### [WHAT THIS TASK INVOLVES]
Copy the items word for word, starting at the line containing "Tap the Devamı" and ending at the line containing "pyautogui.click(x=386, y=295)", both included.

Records

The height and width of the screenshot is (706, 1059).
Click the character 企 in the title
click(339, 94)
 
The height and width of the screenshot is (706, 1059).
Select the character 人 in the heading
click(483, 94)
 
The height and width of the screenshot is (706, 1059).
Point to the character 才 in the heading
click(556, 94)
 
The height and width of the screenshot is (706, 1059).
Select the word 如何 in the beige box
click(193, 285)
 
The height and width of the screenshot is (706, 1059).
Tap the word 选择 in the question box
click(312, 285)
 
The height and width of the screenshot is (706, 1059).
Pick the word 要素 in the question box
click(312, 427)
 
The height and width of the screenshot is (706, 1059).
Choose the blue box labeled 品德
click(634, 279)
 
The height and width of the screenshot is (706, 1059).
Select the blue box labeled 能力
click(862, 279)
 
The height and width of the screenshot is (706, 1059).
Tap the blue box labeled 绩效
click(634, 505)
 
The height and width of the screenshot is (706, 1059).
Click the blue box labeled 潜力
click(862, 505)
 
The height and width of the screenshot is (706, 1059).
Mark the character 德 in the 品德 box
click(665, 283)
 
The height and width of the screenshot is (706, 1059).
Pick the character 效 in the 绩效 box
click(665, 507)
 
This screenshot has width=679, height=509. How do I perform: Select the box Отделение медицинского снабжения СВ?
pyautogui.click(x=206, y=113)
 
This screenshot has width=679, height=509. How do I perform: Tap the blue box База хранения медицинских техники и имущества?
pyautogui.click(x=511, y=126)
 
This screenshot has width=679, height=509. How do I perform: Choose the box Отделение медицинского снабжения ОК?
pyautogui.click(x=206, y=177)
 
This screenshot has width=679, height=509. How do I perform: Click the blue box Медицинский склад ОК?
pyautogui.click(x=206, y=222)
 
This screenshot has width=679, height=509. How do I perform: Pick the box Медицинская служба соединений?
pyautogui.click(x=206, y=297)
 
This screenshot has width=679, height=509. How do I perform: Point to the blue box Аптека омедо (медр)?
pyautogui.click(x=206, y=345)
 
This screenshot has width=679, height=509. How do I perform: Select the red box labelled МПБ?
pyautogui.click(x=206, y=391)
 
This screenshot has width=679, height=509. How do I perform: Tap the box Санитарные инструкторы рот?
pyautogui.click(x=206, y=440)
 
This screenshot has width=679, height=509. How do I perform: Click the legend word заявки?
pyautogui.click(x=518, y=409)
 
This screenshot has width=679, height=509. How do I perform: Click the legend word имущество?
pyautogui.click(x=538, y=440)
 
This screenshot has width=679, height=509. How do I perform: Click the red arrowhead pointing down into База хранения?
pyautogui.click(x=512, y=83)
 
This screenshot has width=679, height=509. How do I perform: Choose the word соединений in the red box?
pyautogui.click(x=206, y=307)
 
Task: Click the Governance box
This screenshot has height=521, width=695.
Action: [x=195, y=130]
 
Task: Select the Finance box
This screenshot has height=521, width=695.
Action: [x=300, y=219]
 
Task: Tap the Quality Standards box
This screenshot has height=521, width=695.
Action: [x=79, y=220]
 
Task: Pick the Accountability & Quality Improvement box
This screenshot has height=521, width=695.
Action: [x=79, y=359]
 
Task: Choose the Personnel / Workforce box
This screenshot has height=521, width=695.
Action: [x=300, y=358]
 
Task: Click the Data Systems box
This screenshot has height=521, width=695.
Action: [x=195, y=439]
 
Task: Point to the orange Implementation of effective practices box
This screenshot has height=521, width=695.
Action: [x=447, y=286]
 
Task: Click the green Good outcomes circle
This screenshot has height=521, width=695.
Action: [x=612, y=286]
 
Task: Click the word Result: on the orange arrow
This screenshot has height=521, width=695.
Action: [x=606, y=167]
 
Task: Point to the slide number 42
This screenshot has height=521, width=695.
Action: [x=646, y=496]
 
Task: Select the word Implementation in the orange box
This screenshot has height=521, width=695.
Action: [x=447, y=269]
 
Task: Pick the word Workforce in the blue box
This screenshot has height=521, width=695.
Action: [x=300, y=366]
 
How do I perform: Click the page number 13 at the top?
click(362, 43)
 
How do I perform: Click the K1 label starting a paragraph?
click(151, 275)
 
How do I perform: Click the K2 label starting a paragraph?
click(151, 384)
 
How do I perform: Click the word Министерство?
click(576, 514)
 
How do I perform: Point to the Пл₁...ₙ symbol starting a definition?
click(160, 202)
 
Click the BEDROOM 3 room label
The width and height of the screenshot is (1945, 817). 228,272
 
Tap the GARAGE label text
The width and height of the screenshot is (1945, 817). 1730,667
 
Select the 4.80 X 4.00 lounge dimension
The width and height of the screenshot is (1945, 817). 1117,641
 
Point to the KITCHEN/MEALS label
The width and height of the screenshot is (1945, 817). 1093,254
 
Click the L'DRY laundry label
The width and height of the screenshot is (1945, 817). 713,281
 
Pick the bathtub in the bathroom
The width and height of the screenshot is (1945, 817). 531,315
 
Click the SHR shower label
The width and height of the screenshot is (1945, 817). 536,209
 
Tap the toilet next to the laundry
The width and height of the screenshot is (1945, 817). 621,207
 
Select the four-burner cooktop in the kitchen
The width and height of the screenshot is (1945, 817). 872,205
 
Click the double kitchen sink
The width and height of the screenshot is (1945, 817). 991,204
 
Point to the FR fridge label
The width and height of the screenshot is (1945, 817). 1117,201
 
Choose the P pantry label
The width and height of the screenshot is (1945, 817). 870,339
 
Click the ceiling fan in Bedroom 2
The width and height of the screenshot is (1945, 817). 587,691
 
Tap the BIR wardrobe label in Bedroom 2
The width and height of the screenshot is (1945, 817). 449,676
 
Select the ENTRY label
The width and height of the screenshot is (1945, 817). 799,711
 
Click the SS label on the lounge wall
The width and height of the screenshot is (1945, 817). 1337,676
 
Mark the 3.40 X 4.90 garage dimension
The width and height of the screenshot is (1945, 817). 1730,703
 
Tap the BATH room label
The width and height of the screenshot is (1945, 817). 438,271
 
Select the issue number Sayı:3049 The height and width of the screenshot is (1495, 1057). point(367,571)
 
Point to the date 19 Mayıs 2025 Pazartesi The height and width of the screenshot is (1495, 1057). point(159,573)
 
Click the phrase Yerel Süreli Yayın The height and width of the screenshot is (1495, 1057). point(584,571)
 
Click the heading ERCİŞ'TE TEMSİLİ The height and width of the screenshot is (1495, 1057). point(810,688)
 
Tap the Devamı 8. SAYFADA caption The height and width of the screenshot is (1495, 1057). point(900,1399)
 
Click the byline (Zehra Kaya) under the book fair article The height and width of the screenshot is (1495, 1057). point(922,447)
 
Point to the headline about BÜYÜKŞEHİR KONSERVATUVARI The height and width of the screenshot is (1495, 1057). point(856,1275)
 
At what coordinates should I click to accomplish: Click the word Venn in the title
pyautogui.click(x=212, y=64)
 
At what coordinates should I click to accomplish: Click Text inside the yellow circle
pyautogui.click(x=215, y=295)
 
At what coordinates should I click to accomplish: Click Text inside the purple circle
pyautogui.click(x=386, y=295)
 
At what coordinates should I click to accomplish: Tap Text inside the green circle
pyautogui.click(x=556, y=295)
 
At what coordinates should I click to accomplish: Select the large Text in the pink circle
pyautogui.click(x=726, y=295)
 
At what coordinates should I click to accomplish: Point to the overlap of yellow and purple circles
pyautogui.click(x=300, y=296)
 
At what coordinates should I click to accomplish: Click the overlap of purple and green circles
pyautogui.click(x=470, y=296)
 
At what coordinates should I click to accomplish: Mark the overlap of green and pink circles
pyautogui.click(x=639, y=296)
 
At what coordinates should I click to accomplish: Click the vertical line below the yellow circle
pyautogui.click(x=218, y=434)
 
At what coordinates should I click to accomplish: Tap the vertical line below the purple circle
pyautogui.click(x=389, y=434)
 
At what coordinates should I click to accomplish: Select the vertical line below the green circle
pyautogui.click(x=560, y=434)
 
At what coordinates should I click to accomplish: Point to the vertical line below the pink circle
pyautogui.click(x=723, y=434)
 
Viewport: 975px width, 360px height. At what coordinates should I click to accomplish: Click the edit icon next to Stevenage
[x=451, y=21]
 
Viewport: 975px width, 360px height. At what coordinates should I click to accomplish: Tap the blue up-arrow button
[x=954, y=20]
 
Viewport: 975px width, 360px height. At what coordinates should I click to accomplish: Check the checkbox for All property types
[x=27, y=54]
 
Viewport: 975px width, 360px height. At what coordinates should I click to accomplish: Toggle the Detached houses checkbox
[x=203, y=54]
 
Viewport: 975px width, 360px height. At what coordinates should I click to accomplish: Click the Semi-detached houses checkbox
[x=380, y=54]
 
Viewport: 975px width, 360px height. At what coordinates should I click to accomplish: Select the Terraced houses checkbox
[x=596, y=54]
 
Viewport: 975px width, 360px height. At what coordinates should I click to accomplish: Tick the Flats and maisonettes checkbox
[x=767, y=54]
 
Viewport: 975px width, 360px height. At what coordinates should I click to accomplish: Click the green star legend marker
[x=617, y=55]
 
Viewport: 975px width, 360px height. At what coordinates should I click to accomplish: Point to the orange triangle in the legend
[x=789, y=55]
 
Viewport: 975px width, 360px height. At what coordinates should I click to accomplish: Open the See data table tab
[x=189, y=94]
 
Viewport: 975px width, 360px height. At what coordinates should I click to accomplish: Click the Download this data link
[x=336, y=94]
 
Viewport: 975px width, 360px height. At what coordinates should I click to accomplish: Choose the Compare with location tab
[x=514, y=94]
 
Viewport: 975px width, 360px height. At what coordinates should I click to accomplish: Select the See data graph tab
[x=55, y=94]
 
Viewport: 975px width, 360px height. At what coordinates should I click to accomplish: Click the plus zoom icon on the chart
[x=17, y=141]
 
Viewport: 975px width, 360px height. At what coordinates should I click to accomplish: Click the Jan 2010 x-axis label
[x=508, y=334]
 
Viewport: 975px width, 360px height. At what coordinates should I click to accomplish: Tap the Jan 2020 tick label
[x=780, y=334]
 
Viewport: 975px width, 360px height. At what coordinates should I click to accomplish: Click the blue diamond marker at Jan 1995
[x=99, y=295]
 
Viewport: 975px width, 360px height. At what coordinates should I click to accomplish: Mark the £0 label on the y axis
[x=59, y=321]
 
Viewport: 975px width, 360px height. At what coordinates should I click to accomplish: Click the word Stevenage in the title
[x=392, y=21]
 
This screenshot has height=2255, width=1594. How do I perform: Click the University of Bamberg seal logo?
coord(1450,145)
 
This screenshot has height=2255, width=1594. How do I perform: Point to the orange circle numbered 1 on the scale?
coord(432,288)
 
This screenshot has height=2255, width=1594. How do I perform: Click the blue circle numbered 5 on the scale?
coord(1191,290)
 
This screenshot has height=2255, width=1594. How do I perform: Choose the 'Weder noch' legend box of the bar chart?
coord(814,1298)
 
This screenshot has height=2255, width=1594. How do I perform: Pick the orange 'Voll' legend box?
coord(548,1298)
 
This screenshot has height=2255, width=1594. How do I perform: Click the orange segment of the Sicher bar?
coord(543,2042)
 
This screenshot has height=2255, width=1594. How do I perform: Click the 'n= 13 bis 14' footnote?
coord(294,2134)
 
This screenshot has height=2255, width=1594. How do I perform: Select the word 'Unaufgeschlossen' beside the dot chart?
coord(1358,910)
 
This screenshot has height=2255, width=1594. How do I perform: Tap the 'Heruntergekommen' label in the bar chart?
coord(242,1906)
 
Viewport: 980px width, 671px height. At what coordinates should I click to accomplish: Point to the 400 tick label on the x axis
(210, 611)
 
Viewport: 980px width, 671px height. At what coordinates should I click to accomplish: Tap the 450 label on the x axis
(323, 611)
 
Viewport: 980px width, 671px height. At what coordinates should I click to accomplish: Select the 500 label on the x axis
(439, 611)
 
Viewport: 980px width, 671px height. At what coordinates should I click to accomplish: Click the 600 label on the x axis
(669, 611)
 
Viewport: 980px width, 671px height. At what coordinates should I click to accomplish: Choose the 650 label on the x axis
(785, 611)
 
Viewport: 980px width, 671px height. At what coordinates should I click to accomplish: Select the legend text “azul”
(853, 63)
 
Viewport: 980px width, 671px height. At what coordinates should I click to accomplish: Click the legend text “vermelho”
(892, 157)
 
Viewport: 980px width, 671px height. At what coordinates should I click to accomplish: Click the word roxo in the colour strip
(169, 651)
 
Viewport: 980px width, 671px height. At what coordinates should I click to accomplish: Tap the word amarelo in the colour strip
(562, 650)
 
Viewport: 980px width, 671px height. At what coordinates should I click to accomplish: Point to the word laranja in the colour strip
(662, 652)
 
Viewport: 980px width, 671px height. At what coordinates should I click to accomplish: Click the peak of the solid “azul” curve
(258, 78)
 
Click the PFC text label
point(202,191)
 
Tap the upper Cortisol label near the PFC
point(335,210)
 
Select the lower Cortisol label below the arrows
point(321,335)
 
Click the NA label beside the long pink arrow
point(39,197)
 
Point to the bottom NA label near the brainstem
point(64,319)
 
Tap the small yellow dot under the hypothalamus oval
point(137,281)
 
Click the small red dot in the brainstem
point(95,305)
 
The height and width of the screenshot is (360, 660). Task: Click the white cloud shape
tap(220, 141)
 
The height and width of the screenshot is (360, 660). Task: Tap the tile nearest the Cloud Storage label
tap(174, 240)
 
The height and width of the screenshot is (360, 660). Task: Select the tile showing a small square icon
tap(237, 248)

### [SOLUTION TO THIS PROBLEM]
Tap the Devamı 8. SAYFADA caption The height and width of the screenshot is (1495, 1057). point(900,1399)
 
Click the byline (Zehra Kaya) under the book fair article The height and width of the screenshot is (1495, 1057). point(922,447)
 
Point to the headline about BÜYÜKŞEHİR KONSERVATUVARI The height and width of the screenshot is (1495, 1057). point(856,1275)
 
At what coordinates should I click to accomplish: Click the word Venn in the title
pyautogui.click(x=212, y=64)
 
At what coordinates should I click to accomplish: Click Text inside the yellow circle
pyautogui.click(x=215, y=295)
 
At what coordinates should I click to accomplish: Click Text inside the purple circle
pyautogui.click(x=386, y=295)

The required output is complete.